> [Input data]

[Start of Attachment]

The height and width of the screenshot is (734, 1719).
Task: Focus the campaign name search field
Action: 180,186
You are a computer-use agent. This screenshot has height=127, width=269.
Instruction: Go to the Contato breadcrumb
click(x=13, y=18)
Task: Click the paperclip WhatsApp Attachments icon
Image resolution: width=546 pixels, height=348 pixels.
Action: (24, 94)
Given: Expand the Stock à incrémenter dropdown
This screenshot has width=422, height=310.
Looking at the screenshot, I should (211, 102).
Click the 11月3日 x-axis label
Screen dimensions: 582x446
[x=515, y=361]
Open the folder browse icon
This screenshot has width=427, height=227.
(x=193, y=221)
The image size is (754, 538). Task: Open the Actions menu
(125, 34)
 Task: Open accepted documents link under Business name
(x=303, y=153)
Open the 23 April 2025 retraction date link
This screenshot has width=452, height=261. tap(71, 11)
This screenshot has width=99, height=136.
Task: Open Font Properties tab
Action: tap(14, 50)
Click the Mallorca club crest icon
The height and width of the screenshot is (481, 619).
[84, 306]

[End of Attachment]
[Start of Attachment]

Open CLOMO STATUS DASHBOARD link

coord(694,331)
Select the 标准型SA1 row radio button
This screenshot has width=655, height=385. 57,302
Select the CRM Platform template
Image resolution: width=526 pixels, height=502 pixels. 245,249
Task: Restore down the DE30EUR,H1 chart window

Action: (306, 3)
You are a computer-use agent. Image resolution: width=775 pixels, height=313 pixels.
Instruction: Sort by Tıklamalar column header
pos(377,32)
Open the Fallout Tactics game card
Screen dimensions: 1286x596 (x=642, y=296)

[End of Attachment]

> [Your instructions] Please reproduce, exactly as they appear above, the lines from the line containing "You are a computer-use agent. This" up to and including the line containing "Given: Expand the".

> [Written answer]
You are a computer-use agent. This screenshot has height=127, width=269.
Instruction: Go to the Contato breadcrumb
click(x=13, y=18)
Task: Click the paperclip WhatsApp Attachments icon
Image resolution: width=546 pixels, height=348 pixels.
Action: (24, 94)
Given: Expand the Stock à incrémenter dropdown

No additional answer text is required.